TASK DIRECTIONS → Scan the entries below for the word "computer" and copy every line where it turns up.
[Opening INFORMATION GIVEN section]
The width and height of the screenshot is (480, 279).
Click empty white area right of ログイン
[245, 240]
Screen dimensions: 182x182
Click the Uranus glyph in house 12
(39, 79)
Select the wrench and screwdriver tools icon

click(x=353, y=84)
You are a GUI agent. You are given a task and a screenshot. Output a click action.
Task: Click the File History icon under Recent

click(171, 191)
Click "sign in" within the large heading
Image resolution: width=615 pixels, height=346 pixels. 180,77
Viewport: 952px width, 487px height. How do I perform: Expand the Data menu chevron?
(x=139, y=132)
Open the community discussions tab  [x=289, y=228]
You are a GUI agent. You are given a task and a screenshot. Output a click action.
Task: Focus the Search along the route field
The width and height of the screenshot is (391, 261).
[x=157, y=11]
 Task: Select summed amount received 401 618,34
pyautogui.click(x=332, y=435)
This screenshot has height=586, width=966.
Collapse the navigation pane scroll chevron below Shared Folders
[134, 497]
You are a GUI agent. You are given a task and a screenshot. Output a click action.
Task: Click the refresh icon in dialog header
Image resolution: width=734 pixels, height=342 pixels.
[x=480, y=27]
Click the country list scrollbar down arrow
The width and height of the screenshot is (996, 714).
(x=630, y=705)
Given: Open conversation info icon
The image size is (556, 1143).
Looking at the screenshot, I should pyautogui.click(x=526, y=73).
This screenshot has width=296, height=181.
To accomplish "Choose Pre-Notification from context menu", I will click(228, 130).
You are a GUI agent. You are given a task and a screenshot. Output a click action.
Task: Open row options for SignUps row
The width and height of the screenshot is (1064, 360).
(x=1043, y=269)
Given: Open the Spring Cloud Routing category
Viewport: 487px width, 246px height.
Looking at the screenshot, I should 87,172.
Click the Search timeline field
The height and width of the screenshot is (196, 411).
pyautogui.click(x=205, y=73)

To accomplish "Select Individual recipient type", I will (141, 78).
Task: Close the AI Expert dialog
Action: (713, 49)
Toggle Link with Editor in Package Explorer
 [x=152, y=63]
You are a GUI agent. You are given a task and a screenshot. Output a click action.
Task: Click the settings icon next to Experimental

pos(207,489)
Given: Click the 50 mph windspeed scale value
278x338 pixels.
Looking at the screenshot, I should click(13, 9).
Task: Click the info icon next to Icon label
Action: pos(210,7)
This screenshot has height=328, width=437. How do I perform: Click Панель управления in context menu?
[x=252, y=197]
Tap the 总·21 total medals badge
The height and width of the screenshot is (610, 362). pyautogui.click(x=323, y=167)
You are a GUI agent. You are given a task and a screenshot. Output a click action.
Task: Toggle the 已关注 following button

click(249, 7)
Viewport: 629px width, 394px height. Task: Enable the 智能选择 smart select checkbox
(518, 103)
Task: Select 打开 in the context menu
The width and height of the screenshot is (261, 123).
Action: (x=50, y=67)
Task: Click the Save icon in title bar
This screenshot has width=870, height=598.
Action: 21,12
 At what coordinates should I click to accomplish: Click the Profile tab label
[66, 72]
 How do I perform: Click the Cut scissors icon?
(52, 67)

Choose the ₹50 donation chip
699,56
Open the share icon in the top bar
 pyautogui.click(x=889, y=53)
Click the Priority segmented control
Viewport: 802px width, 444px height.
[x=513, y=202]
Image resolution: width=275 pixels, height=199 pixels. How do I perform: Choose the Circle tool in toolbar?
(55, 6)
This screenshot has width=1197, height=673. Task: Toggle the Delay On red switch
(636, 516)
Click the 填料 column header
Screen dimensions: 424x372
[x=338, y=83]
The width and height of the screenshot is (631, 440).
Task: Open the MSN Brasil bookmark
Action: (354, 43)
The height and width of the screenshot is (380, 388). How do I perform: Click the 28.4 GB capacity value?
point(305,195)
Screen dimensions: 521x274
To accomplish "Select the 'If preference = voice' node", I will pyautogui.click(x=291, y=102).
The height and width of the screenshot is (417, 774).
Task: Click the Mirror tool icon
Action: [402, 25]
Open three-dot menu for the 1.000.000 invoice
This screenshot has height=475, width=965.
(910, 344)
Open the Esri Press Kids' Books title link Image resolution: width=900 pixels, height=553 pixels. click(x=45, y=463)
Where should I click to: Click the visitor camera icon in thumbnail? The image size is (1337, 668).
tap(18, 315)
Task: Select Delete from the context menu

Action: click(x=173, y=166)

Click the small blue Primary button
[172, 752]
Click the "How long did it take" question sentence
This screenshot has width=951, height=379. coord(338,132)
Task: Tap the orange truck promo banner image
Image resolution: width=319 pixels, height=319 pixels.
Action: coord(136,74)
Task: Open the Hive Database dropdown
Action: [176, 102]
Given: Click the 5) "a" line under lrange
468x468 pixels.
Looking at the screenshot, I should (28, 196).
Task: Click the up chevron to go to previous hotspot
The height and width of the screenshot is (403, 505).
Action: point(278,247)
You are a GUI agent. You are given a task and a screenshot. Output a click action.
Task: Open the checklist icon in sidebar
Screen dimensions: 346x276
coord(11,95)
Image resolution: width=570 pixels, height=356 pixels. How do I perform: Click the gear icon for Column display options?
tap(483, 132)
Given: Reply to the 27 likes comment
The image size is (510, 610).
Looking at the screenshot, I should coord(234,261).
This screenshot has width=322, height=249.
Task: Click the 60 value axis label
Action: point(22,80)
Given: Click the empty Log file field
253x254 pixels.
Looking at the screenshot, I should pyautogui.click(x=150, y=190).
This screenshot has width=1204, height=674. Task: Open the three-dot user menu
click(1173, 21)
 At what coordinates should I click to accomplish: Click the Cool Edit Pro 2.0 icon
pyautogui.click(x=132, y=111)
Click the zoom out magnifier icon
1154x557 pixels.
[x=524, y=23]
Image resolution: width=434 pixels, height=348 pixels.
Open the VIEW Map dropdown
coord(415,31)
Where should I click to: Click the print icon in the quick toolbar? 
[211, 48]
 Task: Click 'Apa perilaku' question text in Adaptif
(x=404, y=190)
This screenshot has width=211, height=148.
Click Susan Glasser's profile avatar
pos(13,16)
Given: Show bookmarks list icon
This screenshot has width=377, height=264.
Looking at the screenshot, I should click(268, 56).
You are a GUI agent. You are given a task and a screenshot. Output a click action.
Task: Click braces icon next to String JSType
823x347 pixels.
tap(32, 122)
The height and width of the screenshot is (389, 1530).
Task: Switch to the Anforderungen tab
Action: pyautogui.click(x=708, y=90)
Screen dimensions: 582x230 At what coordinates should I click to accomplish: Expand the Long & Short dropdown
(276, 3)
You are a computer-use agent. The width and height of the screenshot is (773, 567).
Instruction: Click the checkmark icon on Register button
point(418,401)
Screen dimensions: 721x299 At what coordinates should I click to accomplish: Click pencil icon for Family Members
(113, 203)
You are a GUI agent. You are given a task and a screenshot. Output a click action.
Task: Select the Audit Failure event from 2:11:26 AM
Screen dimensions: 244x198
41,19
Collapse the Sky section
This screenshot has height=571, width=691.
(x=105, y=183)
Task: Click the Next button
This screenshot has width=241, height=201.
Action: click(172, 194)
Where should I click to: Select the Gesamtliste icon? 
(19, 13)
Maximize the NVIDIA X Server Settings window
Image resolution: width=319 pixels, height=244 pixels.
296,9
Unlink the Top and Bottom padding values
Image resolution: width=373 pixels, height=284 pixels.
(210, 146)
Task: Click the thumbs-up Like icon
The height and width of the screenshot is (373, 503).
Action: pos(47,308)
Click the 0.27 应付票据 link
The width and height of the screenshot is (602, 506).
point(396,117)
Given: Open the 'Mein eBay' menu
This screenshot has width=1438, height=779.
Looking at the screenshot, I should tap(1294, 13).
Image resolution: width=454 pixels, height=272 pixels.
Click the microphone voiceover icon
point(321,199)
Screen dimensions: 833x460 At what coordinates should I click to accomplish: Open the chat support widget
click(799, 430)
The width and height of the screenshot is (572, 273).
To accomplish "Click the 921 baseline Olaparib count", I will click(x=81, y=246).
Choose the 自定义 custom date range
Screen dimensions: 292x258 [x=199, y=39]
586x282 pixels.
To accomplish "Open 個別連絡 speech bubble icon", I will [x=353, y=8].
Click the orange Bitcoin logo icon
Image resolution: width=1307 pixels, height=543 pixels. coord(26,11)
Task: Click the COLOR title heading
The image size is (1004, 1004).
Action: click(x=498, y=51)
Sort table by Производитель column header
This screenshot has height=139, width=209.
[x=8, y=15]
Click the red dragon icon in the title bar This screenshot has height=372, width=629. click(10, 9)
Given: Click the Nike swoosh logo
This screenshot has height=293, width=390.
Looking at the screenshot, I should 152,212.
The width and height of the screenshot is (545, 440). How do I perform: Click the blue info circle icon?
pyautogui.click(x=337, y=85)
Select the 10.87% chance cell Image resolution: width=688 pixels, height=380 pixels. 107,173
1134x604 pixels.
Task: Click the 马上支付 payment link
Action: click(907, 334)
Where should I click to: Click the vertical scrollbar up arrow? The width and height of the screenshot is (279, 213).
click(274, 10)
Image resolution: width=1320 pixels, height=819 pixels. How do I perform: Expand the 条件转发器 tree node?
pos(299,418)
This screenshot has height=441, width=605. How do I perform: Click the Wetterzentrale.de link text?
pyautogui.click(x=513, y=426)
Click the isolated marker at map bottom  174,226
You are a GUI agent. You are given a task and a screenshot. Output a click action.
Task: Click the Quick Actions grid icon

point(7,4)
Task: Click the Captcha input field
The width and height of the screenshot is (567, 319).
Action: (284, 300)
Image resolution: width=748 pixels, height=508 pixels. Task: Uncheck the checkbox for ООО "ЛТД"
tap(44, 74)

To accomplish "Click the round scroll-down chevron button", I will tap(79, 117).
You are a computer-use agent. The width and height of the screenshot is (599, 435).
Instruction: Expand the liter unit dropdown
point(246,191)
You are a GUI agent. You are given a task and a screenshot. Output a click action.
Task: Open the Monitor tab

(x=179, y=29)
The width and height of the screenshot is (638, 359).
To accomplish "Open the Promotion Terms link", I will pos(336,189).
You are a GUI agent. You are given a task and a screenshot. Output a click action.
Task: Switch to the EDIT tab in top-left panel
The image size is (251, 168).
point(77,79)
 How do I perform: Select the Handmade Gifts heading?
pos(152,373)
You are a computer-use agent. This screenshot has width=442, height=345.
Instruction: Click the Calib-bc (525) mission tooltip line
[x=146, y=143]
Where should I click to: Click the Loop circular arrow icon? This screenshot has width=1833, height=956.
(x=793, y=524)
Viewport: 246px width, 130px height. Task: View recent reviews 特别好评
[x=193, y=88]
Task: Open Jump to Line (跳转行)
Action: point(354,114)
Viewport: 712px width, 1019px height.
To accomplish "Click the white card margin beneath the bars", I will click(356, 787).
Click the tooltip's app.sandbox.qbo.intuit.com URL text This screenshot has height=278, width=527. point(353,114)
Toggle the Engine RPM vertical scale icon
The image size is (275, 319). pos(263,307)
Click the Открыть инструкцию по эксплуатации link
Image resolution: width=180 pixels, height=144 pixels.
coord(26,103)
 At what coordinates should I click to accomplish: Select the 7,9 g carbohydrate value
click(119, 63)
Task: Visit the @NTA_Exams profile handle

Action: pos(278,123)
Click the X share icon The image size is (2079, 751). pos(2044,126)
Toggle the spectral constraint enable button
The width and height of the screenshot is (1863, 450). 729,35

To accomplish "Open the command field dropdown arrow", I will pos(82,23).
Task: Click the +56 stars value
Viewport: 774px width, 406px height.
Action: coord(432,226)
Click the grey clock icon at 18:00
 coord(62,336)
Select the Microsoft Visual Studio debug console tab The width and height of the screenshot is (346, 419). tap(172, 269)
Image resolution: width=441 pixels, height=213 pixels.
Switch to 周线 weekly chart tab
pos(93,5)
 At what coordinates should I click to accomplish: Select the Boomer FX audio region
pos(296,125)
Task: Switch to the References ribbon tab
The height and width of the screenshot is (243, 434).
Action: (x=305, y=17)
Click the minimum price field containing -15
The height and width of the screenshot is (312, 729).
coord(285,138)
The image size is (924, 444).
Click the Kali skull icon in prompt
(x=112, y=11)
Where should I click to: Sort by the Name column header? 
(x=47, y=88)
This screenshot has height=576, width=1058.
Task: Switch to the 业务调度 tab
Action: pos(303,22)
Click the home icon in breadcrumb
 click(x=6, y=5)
[Closing INFORMATION GIVEN section]
ANSWER SPACE →
You are a computer-use agent. The width and height of the screenshot is (773, 567).
You are a computer-use agent. The width and height of the screenshot is (599, 435).
You are a computer-use agent. This screenshot has width=442, height=345.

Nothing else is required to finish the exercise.